Wednesday, January 14, 2009

Best (African) American

Today on St. Louis on the Air, Don Marsh interviews Gerald Early about the new Best African American Essays and Best African American Fiction collections, of which Early is the series editor. 

When I first heard about these new series, I wasn't quite sure what to think. Like the African American fiction section at Borders where you have to go to find Toni Morrison or Edward P. Jones, these series seemed to smack of "separate but equal," a kind of literary Negro league. 

Marsh asks Early about this misgiving in a slightly different way, wondering if critics might say that the notion of "best African American" is polarizing: Why should we have to label something African American or white or whatever? Early acknowledges the question as one he'd given thought to, then suggests some things about the African American essay as its own genre. 

As I thought about it some more, it occurred to me that, in some ways, the question is moot. The books are being published by Bantam because Bantam thinks they will make money. Marsh and Early both comment on how the sales prospects for the books are looking even better in light of the election of Barack Obama. Early also notes that, at one point, he floated the idea of changing the titles of the series to "Best Multicultural"—but that the publishers rejected the idea vehemently. They wanted, it seems, a specific market niche.

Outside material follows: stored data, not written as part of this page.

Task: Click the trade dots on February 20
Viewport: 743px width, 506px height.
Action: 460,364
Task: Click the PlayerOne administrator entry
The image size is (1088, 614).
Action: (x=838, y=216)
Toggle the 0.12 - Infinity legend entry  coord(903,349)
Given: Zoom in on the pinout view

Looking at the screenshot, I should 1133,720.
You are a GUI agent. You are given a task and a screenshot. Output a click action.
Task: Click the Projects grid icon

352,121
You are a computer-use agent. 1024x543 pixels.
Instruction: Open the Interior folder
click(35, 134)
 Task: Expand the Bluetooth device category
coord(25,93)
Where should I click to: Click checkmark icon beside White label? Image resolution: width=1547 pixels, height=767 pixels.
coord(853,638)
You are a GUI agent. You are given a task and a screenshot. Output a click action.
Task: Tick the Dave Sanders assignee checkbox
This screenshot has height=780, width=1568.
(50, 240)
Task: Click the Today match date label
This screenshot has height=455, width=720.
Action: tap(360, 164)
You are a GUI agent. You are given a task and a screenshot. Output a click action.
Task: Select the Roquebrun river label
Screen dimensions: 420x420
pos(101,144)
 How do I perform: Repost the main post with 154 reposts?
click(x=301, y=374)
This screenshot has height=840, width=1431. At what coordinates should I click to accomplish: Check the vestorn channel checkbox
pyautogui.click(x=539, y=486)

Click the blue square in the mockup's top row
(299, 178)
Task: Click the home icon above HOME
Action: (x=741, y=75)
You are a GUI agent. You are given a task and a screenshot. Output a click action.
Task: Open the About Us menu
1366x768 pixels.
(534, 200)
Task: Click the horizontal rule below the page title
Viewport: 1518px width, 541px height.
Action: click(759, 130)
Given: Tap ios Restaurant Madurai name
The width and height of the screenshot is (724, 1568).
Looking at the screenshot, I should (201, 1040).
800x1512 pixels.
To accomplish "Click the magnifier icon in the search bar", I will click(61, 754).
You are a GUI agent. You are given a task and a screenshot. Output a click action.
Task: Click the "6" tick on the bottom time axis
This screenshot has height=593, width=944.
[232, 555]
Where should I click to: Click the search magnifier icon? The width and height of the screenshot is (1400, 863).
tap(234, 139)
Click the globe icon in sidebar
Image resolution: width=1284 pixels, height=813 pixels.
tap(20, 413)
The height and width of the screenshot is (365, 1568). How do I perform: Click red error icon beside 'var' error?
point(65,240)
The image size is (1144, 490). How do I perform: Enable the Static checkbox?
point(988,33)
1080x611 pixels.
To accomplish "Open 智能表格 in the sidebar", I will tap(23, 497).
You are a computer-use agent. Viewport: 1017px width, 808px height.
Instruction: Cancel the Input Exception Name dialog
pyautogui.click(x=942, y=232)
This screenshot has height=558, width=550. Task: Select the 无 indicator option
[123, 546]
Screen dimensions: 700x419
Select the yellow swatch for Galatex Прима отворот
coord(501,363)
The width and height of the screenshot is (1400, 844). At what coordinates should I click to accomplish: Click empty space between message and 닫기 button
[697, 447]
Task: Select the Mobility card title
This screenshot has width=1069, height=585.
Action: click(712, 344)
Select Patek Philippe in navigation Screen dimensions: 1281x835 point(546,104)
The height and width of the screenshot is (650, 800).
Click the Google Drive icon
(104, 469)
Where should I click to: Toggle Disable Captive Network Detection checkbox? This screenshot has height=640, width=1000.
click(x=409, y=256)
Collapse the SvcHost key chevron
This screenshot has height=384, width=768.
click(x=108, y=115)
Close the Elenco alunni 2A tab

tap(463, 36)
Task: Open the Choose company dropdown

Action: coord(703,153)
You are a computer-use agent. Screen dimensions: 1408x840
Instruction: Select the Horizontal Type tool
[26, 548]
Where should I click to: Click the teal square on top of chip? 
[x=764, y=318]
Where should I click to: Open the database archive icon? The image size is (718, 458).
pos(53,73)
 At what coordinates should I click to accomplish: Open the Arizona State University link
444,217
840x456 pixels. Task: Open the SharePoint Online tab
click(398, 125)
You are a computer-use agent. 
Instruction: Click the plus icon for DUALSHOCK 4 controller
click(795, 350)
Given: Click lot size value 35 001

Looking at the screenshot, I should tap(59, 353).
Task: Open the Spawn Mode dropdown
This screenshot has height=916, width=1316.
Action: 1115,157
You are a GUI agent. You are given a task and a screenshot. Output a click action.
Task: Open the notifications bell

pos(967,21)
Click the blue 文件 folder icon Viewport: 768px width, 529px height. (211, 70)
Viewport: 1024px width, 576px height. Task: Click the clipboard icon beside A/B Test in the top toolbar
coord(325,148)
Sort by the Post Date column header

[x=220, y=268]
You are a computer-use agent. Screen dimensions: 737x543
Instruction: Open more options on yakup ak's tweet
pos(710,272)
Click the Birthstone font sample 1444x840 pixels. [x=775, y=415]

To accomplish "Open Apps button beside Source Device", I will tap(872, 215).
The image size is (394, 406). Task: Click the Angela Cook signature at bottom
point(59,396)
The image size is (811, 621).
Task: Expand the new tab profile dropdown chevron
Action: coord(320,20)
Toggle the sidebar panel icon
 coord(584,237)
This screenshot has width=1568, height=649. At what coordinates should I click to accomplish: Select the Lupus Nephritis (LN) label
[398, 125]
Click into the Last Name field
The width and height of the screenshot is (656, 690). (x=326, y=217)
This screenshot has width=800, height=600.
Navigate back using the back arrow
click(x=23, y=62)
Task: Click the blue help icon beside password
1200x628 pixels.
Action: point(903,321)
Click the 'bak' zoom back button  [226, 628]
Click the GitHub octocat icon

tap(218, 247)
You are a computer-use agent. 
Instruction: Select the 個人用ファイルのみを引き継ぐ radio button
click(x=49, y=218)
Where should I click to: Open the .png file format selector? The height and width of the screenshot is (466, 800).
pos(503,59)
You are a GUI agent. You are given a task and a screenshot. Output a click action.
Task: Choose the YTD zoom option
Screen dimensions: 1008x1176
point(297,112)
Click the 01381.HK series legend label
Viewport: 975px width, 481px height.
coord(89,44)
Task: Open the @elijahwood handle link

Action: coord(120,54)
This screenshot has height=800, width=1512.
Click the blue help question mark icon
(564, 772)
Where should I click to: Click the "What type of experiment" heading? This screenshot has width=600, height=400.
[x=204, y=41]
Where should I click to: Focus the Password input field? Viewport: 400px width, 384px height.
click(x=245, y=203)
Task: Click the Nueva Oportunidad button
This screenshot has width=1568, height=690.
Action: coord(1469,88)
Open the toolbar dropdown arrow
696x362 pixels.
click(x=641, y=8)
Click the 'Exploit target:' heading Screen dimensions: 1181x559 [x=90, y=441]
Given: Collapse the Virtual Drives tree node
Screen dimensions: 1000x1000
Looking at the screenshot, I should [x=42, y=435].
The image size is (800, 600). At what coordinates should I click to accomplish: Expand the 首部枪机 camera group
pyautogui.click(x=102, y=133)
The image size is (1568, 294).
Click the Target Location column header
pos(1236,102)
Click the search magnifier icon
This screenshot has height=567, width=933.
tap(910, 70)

I argued in a previous post that these "best of" collections are, ultimately, merely a bunch of pieces of writing that somebody liked. But an important corollary I didn't think of is this: They are collections of writing that are intended to sell books. The publishers behind the Best African American series evidently felt that a segment of the market was being left out by the rest of the "best ofs," and they are seeking to reach it with these books. Likewise with the African American section of the bookstore. 

Early notes that the writers whose works are included in the collections were ecstatic about their selection. Perhaps they feel not that they are being ghettoized or sent into some alternate league, but instead that their work is being highlighted in the marketplace, given a better chance of reaching the readers who might find it interesting. And, really, what more could a writer want? And is it really so great to be lost among the shelves with all the other fiction—or not to be included at all in the original Best American series because the tastes of the editors have a different emphasis?

The point is that such collections are arbitrary books to begin with, and if, by exploiting the "best American" label, those who produce these new series can draw attention to interesting writing that would have otherwise been overlooked, then that's good for business and good for writers—and, maybe, good for race relations in America.